Dr. Maya Shetreat-Klein, a pediatric neurologist and author of The Dirt Cure (Atria Books, 2016), says there are two main reasons. First, mass-produced food is modified in ways that eliminate beneficial nutrients and add harmful chemicals. American white flour, for example, is treated with chlorine bleach and sprayed with fungal amylase and potassium bromate to prolong shelf life. Peanuts—which were traditionally boiled, fried or eaten raw—now are almost always dry roasted, especially when used in processed foods, because it’s a quick way to create that sweet caramelized flavor. However, dry roasting creates harmful proteins known as advanced glycation end products, which have been linked to many debilitating conditions, including allergic reactions, diabetes and even Alzheimer’s disease.
It’s not just how foods are prepared; it’s also how they are grown. A 2013 study connected the increase of celiac disease to eating foods sprayed with the ubiquitous weed killer Roundup.
Second, studies indicate that children with compromised guts and immune systems struggle to adapt to their environment, causing their bodies to misidentify benign foods as harmful. According to what’s known as the hygiene hypothesis (or the microbial exposure hypothesis), a childhood spent largely indoors with significant exposure to bleach, antibacterial wipes and hand sanitizers leaves a young immune system confused and ill-prepared to process good bacteria. (On September 2, after this story went to print, the FDA announced a ban on marketing antibacterial soap for these reasons, among others.**) Throughout history, some theorists note, children who lived in villages have fallen ill during hay-fever outbreaks, while children on farms have stayed healthy. Today, children who live in proximity to livestock and are regularly exposed to microbes have fewer allergies than their urban and suburban counterparts. (It’s another reason why eating local, or better yet, from backyard gardens, is a step in the right direction, says Shetreat-Klein.)
The hygiene hypothesis also implicates our modern desire for quick pharmaceutical fixes. Studies show that infants given antibiotics and acetaminophen are more prone to develop food allergies and other chronic diseases. Fever is the body’s response to infection—a kind of natural antibiotic—so an infant’s immune system is handicapped by these medications, causing it to mislabel harmless foods as noxious. “If that’s one of the theories,” says Alex’s mom, Tracy, “my son was on [antibiotics] a few times because he had sinus infections as a baby.”
Additional research ties the increase in childhood food allergies to the prevalence of Cesarean sections. In New Jersey, C-sections increased from 23 percent of live births in 1990 to 37 percent in 2014. An unintended consequence of C-sections is that babies who are pulled through the abdomen miss the important vaginal microbial baths experienced by babies that pass through the birth canal. Mothers are also given antibiotics before the surgery, which pass to the child in utero. Studies suggest that giving probiotics to C-section babies starting after birth to six months may help reduce the incidence of allergies. The use of formula instead of breast-feeding is also believed to stunt a baby’s immune system.

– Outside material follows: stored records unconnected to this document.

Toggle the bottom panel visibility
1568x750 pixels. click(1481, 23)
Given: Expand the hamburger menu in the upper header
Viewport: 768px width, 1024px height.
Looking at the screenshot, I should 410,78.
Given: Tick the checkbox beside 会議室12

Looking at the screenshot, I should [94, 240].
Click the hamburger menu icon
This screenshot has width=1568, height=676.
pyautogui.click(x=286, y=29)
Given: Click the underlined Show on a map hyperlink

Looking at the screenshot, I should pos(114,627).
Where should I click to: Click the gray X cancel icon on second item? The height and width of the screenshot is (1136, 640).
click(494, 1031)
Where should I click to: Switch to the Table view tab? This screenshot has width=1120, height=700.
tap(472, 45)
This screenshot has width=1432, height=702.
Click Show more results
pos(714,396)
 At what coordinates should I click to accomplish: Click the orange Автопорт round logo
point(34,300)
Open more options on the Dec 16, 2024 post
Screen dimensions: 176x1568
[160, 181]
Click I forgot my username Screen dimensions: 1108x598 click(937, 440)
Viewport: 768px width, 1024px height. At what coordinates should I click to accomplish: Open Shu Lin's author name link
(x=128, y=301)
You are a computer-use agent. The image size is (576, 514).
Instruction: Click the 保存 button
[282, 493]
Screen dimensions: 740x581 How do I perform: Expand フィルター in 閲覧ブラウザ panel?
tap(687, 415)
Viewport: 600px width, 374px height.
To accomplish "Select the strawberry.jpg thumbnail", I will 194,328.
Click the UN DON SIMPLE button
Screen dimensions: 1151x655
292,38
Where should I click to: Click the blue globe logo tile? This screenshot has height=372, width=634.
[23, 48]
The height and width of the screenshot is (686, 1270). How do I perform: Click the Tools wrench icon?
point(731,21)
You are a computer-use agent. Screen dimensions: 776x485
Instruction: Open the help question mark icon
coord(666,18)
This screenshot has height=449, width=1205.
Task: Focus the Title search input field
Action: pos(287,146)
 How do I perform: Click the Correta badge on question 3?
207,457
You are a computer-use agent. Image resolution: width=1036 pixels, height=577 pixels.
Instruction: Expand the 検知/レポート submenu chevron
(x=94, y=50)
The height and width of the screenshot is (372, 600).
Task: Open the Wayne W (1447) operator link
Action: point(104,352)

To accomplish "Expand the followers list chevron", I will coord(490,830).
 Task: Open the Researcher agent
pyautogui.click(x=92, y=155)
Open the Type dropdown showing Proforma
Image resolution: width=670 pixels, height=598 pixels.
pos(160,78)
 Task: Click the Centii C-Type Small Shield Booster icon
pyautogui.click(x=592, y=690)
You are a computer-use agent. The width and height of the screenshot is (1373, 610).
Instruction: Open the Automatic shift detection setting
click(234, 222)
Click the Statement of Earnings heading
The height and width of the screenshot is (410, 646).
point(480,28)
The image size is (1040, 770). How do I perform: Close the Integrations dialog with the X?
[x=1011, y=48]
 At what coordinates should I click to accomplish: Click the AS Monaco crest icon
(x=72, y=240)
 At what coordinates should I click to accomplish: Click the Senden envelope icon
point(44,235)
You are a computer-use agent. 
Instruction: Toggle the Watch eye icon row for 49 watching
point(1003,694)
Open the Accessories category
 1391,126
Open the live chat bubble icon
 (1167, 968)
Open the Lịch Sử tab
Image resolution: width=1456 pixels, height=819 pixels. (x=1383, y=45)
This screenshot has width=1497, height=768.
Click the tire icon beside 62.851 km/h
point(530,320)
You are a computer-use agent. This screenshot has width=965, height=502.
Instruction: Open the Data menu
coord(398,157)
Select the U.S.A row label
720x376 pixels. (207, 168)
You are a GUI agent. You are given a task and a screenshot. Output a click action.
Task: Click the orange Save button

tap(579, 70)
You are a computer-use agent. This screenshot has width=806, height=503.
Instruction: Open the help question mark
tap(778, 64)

As this fragile 21st-century generation matures, colleges and workplaces may one day have to institute restrictive food policies similar to elementary schools. In the meantime, parents of allergic children carry the burden of preparing safe foods and advocating for safe student environments. “It’s a bit limiting,” says Tracy, who makes lunch every day for Alex. “But it’s better than worrying.”
*The print version stated one in every 25 children has a food allergy. We have updated the statistic accordingly based on information from Food Allergy Research & Education.
**Added after FDA announced triclosan ban on September 2.